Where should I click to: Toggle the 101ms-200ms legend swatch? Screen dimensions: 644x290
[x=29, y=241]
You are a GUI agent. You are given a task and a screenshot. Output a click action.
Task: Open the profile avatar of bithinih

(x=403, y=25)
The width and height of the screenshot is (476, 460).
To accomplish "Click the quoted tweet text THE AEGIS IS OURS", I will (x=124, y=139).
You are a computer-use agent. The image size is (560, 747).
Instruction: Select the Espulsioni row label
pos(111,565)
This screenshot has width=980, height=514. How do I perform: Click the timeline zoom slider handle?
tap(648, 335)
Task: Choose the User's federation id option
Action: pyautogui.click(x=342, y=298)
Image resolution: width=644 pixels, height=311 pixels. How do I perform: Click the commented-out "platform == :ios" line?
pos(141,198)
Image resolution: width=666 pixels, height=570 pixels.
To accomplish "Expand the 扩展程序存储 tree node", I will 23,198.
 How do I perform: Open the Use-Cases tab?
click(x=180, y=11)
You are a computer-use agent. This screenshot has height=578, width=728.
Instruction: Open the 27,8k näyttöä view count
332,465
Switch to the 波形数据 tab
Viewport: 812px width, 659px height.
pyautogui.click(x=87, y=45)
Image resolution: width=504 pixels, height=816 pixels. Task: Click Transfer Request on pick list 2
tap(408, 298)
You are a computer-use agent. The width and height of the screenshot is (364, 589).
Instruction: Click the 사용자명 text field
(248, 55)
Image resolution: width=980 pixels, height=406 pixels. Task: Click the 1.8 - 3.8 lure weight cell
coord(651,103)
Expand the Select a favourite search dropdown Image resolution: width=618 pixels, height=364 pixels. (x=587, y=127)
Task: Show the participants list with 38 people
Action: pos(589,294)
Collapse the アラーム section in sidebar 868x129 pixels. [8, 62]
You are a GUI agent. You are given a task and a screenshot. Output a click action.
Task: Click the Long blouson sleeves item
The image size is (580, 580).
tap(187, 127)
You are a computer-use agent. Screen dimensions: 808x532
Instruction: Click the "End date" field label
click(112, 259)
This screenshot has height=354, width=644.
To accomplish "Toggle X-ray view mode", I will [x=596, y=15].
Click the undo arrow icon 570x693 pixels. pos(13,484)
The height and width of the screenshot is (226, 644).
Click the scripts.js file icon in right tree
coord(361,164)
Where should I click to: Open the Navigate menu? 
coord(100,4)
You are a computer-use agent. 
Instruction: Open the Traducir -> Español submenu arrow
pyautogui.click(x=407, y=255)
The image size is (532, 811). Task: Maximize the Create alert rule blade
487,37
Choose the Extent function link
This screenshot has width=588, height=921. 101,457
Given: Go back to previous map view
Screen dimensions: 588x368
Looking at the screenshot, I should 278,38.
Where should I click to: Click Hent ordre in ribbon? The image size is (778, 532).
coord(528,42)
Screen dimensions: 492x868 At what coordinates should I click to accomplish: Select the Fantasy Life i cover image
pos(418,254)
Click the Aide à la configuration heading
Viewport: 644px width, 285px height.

· · ·

**Aim of the exercise:**
Each entry above is to be transcribed word for word.

**Answer area:**
Where should I click to: Toggle the 101ms-200ms legend swatch? Screen dimensions: 644x290
[x=29, y=241]
You are a GUI agent. You are given a task and a screenshot. Output a click action.
Task: Open the profile avatar of bithinih

(x=403, y=25)
The width and height of the screenshot is (476, 460).
To accomplish "Click the quoted tweet text THE AEGIS IS OURS", I will (x=124, y=139).
You are a computer-use agent. The image size is (560, 747).
Instruction: Select the Espulsioni row label
pos(111,565)
This screenshot has width=980, height=514. How do I perform: Click the timeline zoom slider handle?
tap(648, 335)
Task: Choose the User's federation id option
Action: pyautogui.click(x=342, y=298)
Image resolution: width=644 pixels, height=311 pixels. How do I perform: Click the commented-out "platform == :ios" line?
pos(141,198)
Image resolution: width=666 pixels, height=570 pixels.
To accomplish "Expand the 扩展程序存储 tree node", I will 23,198.
 How do I perform: Open the Use-Cases tab?
click(x=180, y=11)
You are a computer-use agent. This screenshot has height=578, width=728.
Instruction: Open the 27,8k näyttöä view count
332,465
Switch to the 波形数据 tab
Viewport: 812px width, 659px height.
pyautogui.click(x=87, y=45)
Image resolution: width=504 pixels, height=816 pixels. Task: Click Transfer Request on pick list 2
tap(408, 298)
You are a computer-use agent. The width and height of the screenshot is (364, 589).
Instruction: Click the 사용자명 text field
(248, 55)
Image resolution: width=980 pixels, height=406 pixels. Task: Click the 1.8 - 3.8 lure weight cell
coord(651,103)
Expand the Select a favourite search dropdown Image resolution: width=618 pixels, height=364 pixels. (x=587, y=127)
Task: Show the participants list with 38 people
Action: pos(589,294)
Collapse the アラーム section in sidebar 868x129 pixels. [8, 62]
You are a GUI agent. You are given a task and a screenshot. Output a click action.
Task: Click the Long blouson sleeves item
The image size is (580, 580).
tap(187, 127)
You are a computer-use agent. Screen dimensions: 808x532
Instruction: Click the "End date" field label
click(112, 259)
This screenshot has height=354, width=644.
To accomplish "Toggle X-ray view mode", I will [x=596, y=15].
Click the undo arrow icon 570x693 pixels. pos(13,484)
The height and width of the screenshot is (226, 644).
Click the scripts.js file icon in right tree
coord(361,164)
Where should I click to: Open the Navigate menu? 
coord(100,4)
You are a computer-use agent. 
Instruction: Open the Traducir -> Español submenu arrow
pyautogui.click(x=407, y=255)
The image size is (532, 811). Task: Maximize the Create alert rule blade
487,37
Choose the Extent function link
This screenshot has width=588, height=921. 101,457
Given: Go back to previous map view
Screen dimensions: 588x368
Looking at the screenshot, I should 278,38.
Where should I click to: Click Hent ordre in ribbon? The image size is (778, 532).
coord(528,42)
Screen dimensions: 492x868 At what coordinates should I click to accomplish: Select the Fantasy Life i cover image
pos(418,254)
Click the Aide à la configuration heading
Viewport: 644px width, 285px height.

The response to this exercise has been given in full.